Hay que mezclarse con el necesitado en la casa de la Divina Misericordia, donde el Padre José David Cañas sirve 2500 almuerzos diarios. Hay que oler esa comida. Hay que respirar el humo de su cocina. Hay que transpirar el calor pegajoso de Cúcuta y las ollas hirviendo al aire libre junto a una muchedumbre con hambre.
También estaba allí Luis Almagro, constituido en símbolo de esperanza y protector del venezolano oprimido. Hay que meditar sobre los pedidos de “tan solo un abrazo”, el ruego de “una foto con usted”, el desahogo susurrado en su oído por ese venezolano sollozante. Hay que reflexionar sobre aquel que le suplica ayuda, pero más sobre los cientos, los miles, que tan solo le imploran que los libere de Maduro.
Es desgarrador, por decir lo menos, lo que se observa en el Centro de Atención Transitorio al Migrante. Las habitaciones colectivas, el hacinamiento de hombres, mujeres y niños que buscan un techo, aunque más no sea por unos días. Es inenarrable, a pesar de este pretendido intento de narración.
Venezuela es un país en caída libre, con una economía colapsada, sin ley ni justicia, con un Estado fallido y bajo la opresión de una mafia criminal que siempre deslinda su responsabilidad en terceros.

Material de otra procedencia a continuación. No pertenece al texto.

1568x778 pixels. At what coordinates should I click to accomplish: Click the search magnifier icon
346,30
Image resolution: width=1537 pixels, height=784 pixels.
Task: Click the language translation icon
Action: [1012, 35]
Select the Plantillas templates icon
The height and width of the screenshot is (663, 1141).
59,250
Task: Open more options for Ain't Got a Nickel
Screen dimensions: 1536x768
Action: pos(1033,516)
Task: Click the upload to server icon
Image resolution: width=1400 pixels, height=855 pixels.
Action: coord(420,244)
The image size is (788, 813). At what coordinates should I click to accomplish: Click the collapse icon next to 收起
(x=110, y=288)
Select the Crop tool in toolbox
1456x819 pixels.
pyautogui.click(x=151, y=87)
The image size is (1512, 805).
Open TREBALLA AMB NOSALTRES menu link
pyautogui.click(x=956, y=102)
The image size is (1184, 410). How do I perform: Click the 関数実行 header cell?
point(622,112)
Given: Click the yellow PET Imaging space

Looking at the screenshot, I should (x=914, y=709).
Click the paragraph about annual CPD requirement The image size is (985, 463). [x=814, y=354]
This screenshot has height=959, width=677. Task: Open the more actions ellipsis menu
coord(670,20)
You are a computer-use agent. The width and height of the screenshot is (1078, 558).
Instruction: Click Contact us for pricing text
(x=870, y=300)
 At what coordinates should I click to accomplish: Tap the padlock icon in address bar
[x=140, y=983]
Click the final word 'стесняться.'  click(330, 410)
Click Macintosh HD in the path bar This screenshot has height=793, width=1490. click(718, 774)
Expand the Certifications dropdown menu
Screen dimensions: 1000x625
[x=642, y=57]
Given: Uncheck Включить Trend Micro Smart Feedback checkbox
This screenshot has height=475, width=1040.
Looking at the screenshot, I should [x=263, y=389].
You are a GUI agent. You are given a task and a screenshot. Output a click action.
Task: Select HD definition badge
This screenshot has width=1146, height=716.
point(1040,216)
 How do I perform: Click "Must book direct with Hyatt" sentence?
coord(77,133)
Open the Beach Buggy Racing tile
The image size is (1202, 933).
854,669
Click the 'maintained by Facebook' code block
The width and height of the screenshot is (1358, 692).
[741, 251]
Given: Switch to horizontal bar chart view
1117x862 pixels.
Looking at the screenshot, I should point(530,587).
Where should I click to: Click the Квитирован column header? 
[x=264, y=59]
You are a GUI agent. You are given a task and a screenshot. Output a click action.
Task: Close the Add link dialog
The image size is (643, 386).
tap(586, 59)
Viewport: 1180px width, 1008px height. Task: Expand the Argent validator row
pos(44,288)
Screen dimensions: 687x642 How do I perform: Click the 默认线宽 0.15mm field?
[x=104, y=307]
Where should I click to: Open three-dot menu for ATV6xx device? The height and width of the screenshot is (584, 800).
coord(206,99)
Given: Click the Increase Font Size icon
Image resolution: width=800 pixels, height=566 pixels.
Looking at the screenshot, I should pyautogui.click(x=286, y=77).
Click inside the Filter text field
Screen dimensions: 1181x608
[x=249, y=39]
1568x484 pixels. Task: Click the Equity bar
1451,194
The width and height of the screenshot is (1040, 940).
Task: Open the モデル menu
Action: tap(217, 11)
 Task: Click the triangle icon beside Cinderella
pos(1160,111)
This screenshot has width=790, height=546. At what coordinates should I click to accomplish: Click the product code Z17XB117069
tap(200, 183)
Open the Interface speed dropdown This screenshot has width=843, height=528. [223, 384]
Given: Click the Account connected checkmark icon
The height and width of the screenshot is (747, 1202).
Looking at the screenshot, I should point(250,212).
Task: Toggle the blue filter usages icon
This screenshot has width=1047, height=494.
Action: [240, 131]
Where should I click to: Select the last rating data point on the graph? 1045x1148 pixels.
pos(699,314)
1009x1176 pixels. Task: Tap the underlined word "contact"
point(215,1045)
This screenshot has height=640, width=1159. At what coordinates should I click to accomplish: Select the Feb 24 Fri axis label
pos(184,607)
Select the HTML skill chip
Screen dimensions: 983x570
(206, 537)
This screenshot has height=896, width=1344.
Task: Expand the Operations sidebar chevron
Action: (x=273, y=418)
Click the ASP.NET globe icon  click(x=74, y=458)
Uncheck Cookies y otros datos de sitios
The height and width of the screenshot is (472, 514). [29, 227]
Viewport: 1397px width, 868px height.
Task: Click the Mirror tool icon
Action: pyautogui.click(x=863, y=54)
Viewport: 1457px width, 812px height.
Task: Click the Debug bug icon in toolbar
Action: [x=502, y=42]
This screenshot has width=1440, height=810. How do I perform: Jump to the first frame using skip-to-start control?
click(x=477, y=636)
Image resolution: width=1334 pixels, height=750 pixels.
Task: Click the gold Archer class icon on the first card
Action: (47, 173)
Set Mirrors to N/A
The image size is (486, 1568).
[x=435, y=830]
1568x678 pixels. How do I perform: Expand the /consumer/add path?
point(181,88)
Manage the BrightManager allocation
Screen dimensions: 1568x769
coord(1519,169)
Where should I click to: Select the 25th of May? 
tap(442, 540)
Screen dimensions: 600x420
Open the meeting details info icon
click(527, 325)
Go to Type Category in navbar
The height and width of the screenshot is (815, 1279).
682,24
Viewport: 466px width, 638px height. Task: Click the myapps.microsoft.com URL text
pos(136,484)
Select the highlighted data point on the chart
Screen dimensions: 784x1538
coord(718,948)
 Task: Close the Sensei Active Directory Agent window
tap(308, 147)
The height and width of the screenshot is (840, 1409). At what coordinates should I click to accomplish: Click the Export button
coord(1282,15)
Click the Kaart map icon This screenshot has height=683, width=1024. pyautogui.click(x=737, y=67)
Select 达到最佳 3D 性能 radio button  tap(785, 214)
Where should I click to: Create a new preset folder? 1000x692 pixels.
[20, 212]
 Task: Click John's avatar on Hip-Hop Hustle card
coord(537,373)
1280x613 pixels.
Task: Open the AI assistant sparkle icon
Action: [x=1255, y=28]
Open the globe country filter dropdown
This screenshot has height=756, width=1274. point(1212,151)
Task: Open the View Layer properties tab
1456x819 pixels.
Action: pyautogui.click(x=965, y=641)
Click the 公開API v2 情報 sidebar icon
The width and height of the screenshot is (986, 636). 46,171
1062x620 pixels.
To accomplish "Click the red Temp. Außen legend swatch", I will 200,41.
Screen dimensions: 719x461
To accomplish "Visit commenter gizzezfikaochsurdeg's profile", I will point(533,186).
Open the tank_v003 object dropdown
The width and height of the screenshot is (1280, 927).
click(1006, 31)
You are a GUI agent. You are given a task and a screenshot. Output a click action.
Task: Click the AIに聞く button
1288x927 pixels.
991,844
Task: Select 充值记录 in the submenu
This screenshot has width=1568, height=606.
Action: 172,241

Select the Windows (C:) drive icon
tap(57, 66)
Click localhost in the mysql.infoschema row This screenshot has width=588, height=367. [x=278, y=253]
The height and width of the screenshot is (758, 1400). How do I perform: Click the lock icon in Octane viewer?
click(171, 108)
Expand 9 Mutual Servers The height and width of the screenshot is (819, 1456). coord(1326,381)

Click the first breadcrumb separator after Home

Como su relacionista público a tiempo completo Rodríguez Zapatero, para quien el éxodo es consecuencia de las sanciones económicas impuestas al régimen. Medio siglo más tarde, un script extraído de algún museo del castrismo paleozoico.
Pues esa mafia es responsable de cometer crímenes de lesa humanidad: la persecución sistemática, el encarcelamiento de opositores, la tortura y la ejecución extrajudicial, entre ellos, pero también la denegación de alimentos y atención medica usada como arma para dichos fines criminales. A consecuencia, las víctimas de dicho ataque sufren hambre, desnutrición y enfermedad.
Esas víctimas son los migrantes de hoy, los caminantes de los Andes, los que cruzan el Táchira a pie, los que recurren a la caridad, los que se hacinan en un refugio de migrantes. Son ellos quienes huyen de una masacre que no es causada por una guerra ni por un desastre natural, sino por una deliberada política de Estado: el hambre y la enfermedad.
Pues según el Estatuto de Roma también es un crimen de lesa humanidad la deportación o el traslado forzoso de la población, el desplazamiento masivo ya sea por expulsión u otros actos coactivos. No imagino mayor coacción que hambrear y enfermar a un pueblo.